**TEXT SECTION**.
▼

Ancient Sumerian/Babylonian Goddesses-Inanna/Ishtar
The search for the archetypal Goddess in recorded history begins in the Middle East in ancient Sumer. Sumer was a grouping of city states around the Lower Tigris and Euphrates rivers in what is now present day southern Iraq, and these cities were ruled by individual kings; however, by the mid-fourth millennium BCE the leader of the prevailing city might possibly have been considered the monarch of the region. Sumer has been claimed to be the first city in the world, «although long term settlements at Jericho and Çatal Hüyük predate Sumer and examples of writing from Egypt and the Harappa, Indus valley sites may predate those from Sumer»(Siren). Sumer began as a community of farming villages about 5000 BCE where it existed until around 2000 BCE before its disintegration under the Amorites. Inanna/Ishtar was the ancient Sumerian-Assyrian goddess whose dual qualities embraced love and war. Her symbol was the star and she was usually depicted as being close to or seated astride a great lion (Synder).

▲

**WHAT THIS EXERCISE ASKS**.
(A) According to the text on Inanna/Ishtar, what was the goddess's symbol?
(B) Echo the lines of the records, beginning at the line that contains "Open the 频率 menu header on top screen" and stopping after the line that contains "coord(1053,367)".

**Entries from a dataset**.
▼

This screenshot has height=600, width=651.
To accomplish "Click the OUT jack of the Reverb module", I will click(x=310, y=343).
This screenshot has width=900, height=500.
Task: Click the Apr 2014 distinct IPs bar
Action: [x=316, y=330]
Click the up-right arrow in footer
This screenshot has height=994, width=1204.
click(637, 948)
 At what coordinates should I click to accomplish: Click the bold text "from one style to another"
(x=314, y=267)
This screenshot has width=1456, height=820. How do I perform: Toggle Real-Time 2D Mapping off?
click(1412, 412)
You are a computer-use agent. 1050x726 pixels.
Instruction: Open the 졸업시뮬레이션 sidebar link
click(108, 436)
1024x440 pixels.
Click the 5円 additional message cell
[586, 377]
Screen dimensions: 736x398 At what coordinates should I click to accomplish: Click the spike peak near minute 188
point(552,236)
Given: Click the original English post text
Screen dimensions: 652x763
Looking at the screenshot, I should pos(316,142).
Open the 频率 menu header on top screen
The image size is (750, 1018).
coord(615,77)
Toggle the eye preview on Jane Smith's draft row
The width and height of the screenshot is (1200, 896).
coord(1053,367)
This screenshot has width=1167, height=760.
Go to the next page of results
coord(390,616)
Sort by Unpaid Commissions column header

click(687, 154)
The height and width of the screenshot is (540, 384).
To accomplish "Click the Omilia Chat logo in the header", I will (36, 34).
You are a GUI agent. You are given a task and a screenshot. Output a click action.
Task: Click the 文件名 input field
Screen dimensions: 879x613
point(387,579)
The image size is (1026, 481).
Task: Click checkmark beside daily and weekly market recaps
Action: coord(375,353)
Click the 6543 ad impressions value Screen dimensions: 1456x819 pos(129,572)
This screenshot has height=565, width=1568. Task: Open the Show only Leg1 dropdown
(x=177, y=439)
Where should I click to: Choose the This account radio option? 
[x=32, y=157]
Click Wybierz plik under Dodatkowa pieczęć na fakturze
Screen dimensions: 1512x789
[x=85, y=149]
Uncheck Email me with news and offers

▲

**FINAL ANSWERS**.
(A) Her symbol was the star.

(B)
Open the 频率 menu header on top screen
The image size is (750, 1018).
coord(615,77)
Toggle the eye preview on Jane Smith's draft row
The width and height of the screenshot is (1200, 896).
coord(1053,367)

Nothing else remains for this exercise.